Is there any symbolism in the album title Joy that goes beyond the joy so many of us find in the Christmas story?

I’ll say that on an album called Joy, it’s obviously a time in my life that I didn’t know, I couldn’t imagine they were recording an album entitled Joy, and especially around Christmas, because then it becomes such a painful, hard season for us when we lost our daughter, Maria. Why this album is so important for me is because it really does represent the redemption, the truth in what Christmas is, that God has come to be with us and the tidings of comfort and joy have really saved our family and held us together in the time that has been so dark and so heavy. And the fact that we are experiencing joy again, that we are celebrating it, we are laughing again, that we are able to decorate the Christmas tree and not just kind of be going through the motions, trying to avoid each other’s eyes because it’s just so hard and painful knowing that what’s missing is so much louder than what’s there. To begin to experience not “Hey, we’re through this, we’re over it, we’re all better.” We’re going to carry this sadness and this loss with us the rest of our lives, but God has brought the healing in our hearts and we are laughing together again. And we can look at the pictures of Maria in the little silver frames on the Christmas tree, even, and feel joy along with the sadness, because we can remember now. It’s bearable to remember, and even be more aware than ever of, “Hey, the story’s not over. It’s still being told, and we’re going to see her again, we know it and we’ve always known it, but we can just sort of grab a hold of it, and breathe a little bit more freely with that.” And that’s something pretty epic to be able to celebrate, and I felt like even the cover of this album, it was like I just looked at it and I thought, “Man, my hope and prayer is people would be able to look at that, and then say, ‘Hey.
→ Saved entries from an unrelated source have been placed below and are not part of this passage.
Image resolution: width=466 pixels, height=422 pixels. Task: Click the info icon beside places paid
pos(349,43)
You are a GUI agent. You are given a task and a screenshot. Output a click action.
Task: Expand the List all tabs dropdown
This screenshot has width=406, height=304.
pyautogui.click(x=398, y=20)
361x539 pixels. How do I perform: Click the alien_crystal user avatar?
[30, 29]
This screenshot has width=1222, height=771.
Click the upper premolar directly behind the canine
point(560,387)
If that family, if God’s really enough and faithful enough to hold them together and to give them a smile again and that joy, then man, then it’s true for me, what I’m going through, what I’m trying to lift right now.’” I felt like that’s as important of a message as anything I could have said on this record.

After people listen to Joy, after they’ve gone through the CD and listened to it a couple of times, as an artist, what do you want them to take away from that experience?
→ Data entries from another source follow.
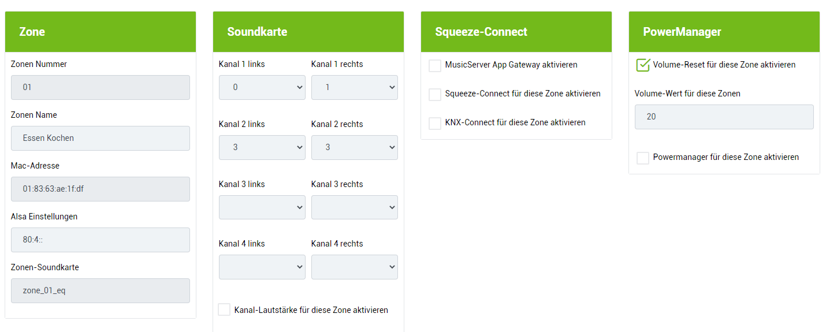Viewport: 826px width, 332px height.
Task: Click the Alsa Einstellungen field
Action: (x=101, y=240)
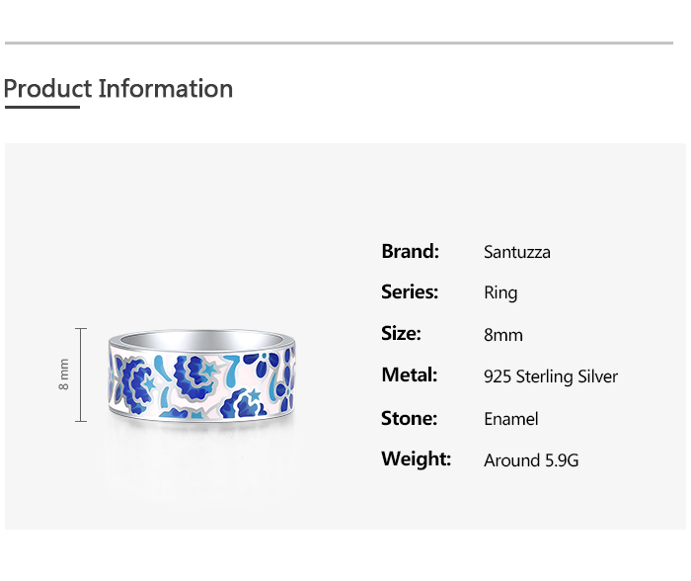
Task: Click the vertical 8 mm dimension label
Action: coord(64,374)
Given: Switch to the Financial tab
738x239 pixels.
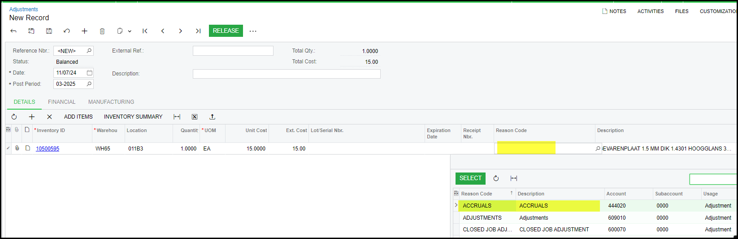Looking at the screenshot, I should (62, 102).
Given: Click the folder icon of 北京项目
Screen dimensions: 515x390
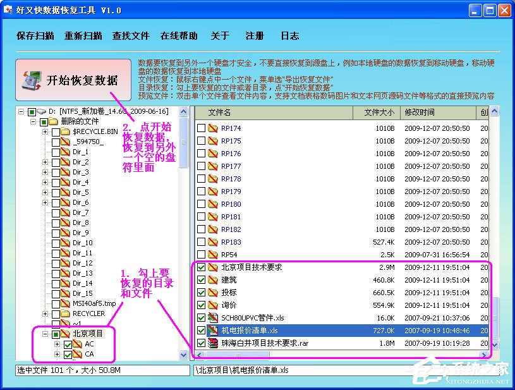Looking at the screenshot, I should (x=66, y=334).
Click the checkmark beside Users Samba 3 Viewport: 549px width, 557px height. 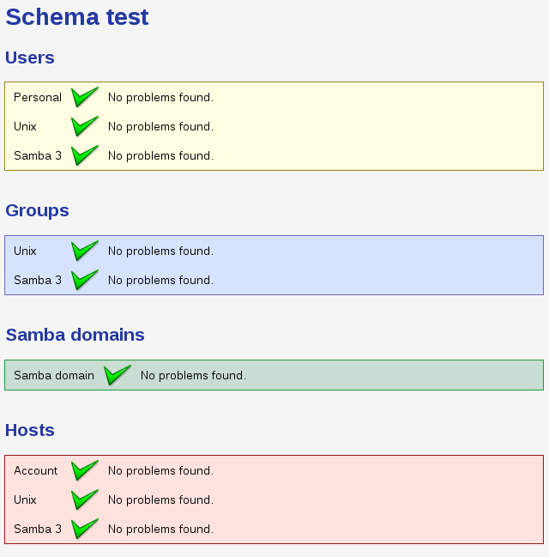[84, 155]
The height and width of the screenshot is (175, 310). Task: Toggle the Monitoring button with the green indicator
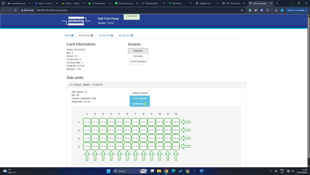(x=140, y=104)
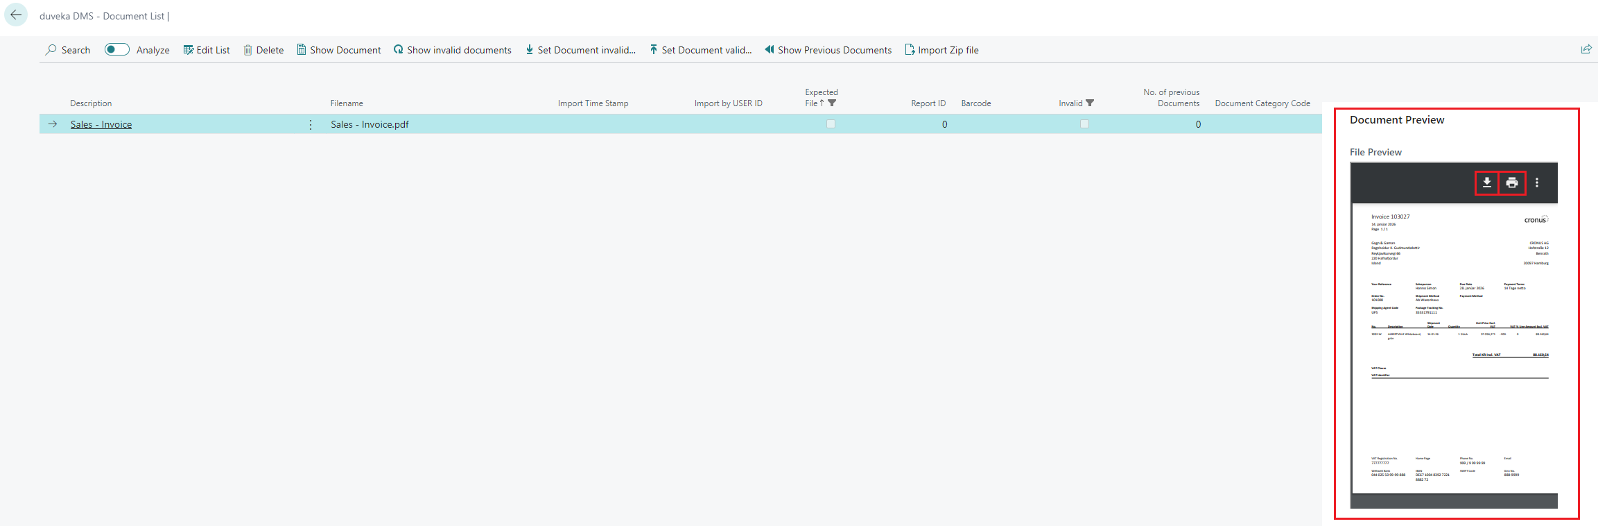This screenshot has height=526, width=1598.
Task: Download the PDF in file preview
Action: click(x=1486, y=183)
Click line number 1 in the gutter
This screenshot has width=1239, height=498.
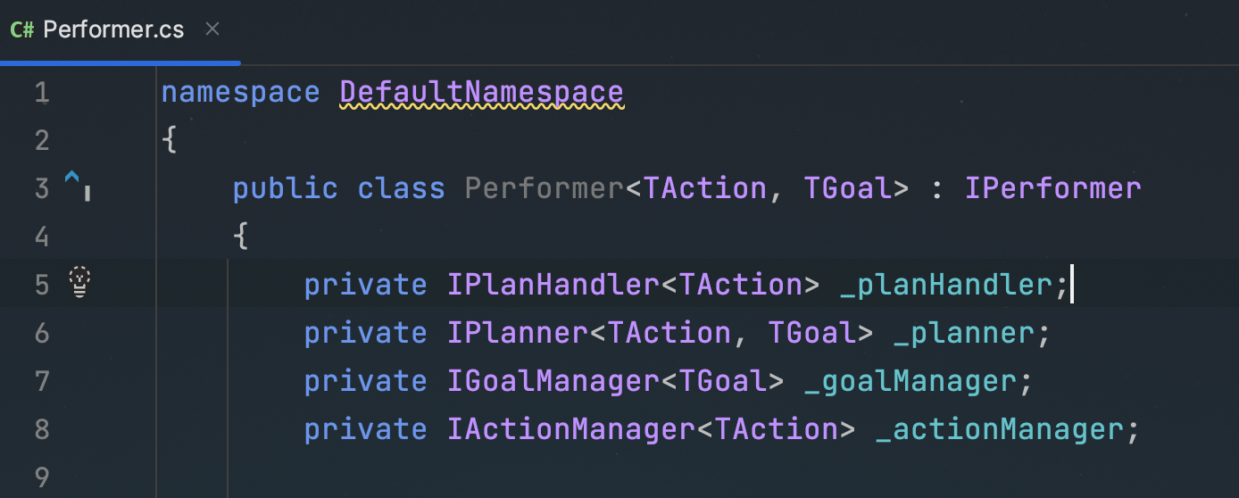click(42, 92)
I would love for people to feel everything that I felt when I was making the record, the fun of Christmas, the joy, just the childlikeness that I really think God invites us into. Unless you come as a child, you can’t enter the Kingdom of Heaven.  I know theologically that means that the faith of a child and all of that, but I also think in some ways God says, “Unless you just come with a really big imagination and a really big capacity for dreaming and believe in things that are pretty impossible, you’re not going to be able to enter the Kingdom of Heaven.” And so, I hope it would help capture that, maybe take them home in their mind and heart, to the good memories. But then also, as I’ve tried to talk about it in the song “Christmas Card”, not shy away or try to sprinkle fairy dust or snowflakes on the problems, and the hard stuff.  I want them to say, “You know what, it’s also a really hard, painful time.” And I can relate to that, but what’s definitely more important is that God not only can relate to it, He is with you, and he is there, and that is the Christmas message. Ultimately, that would be what I hope people would leave saying, “It’s true, God is with us.” Whether it’s a good season, a good chapter in my story, or an awful, painful, hard chapter in my story, it doesn’t change the bedrock truth that God is with us in all of those different chapters and different seasons. That is my hope.